Jennifer LeBret-White
Geri Flett, left, and Launa Phillips, tribal members and teachers in the Wellpinit School District, meet with Warren Seyler, a curriculum consultant for the district, which has more than 25 educators taking part in the UW's new program.

Native American dropout rates are nearly twice the national average.

A new certificate program at the University of Washington aims to improve outcomes for Native American students, by teaching educators better ways to connect with them and their heritage.

The courses are designedto help teachers learn how to cultivate more meaningful and effective relationships with Native American students.

Part of this is through what’s called community-based teaching, which emphasizes connections with students’ local surroundings. So a science lesson might take students outside the classroom to see, for example, how fish are managed in a hatchery or a river on tribal lands.

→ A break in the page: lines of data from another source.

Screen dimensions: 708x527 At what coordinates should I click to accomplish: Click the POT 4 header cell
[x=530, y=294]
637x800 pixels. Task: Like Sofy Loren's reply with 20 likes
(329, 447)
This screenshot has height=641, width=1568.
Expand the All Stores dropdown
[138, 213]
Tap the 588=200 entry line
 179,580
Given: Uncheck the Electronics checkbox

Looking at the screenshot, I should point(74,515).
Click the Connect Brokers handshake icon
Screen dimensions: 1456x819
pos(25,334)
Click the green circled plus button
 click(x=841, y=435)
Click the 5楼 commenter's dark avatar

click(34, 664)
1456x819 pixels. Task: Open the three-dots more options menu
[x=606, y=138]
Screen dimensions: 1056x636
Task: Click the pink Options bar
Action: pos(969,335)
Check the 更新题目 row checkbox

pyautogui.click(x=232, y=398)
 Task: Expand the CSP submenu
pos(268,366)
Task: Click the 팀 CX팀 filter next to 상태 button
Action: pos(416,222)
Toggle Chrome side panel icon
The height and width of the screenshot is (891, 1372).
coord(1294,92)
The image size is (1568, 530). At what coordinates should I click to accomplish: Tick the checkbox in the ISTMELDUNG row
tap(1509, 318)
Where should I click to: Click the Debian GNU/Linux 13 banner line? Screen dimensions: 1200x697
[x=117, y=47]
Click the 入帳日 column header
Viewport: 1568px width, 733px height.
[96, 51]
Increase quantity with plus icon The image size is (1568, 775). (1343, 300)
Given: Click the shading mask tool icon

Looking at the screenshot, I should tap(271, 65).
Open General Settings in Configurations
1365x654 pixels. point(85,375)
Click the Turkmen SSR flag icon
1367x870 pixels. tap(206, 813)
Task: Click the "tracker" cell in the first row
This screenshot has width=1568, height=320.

Megan Bang is an education professor at the U-W, where she helped found the program. She says community-based teaching could include curriculum that refers to tribal experiences, either on paper or by taking lessons out of the classroom and into the field. But there’s more to it.

“It also means learning how to better engage families. It means bringing in and understanding who from local communities can help support learning or partner for learning. Not just teaching about, but teaching with local community,” Bang said. “And how do you do that, how do you form those relationships and do that in productive ways.”  

A big part of it is also about understanding different cultures and “ways of knowing,” says program manager Dawn Hardison-Stevens. Honoring that might mean teachers bringing in tribal elders as guest speakers -- and then learning to acknowledge that their communication style will likely be different.

Hardison-Stevens serves on the Steilacoom Tribal Council.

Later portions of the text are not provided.